Podemos habernos pasado los días discutiendo con la misma persona, gritándole, insultándole porque tienes ganas de hacerlo y no importa, siempre lo vas a hacer. Conciencia de inmortal... como si fuéramos tan fuertes que nada pudiera destruirnos, tan astutos que ningún peligro puede sorprendernos, como si en realidad la muerte siempre viniera a los noventa años, tras pasar semanas en la cama y entonces supiéramos que es la señal para dejar de gritar y ponernos a derramar lágrimas a su lado diciendo lo mucho que lo queremos.

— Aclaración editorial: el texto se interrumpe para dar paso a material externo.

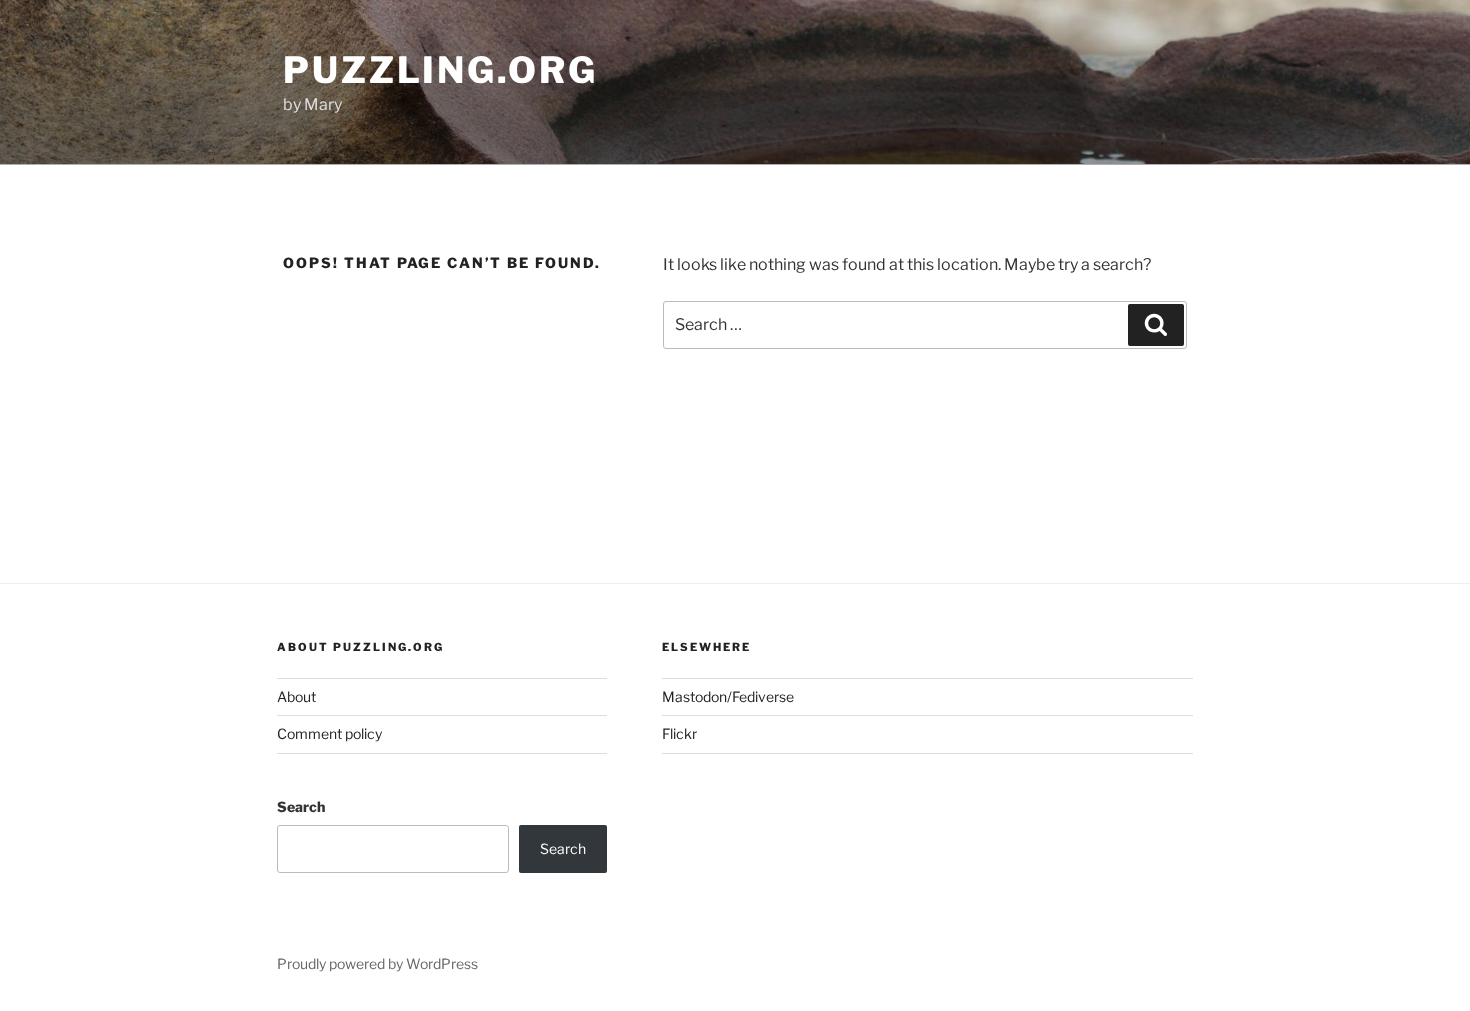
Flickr (679, 733)
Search (301, 806)
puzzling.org (440, 70)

Cuando llega el final todo es diferente, todo cambia, aparece la marea y los sentimientos anclados en el fondo con una fuerza tenaz que no permita que se los lleve la corriente, afloran a la superficie, y el agua se lleva los sentimientos de odio y demás, sentimientos sueltos que no tienen ninguna relevancia en el momento porque nunca fueron más que rabietas temporales sin ningún fundamento real.

Sin embargo la mayoría de las veces el fin no llega de esa manera, llega de repente, metiendo la culpa en nuestra cabeza, esa culpa infinita que se come nuestra conciencia por no haber adoptado la actitud de despedida, de abrir el corazón.

Nunca pensaste que harías sin las bromas de papá ni las regañinas de mamá, sin los secretos de hermanos, sin las cosquillas de tus amigos, sin la sonrisa de tus abuelos y sin los abrazos de él o ella. Y mañana quizá sea demasiado tarde.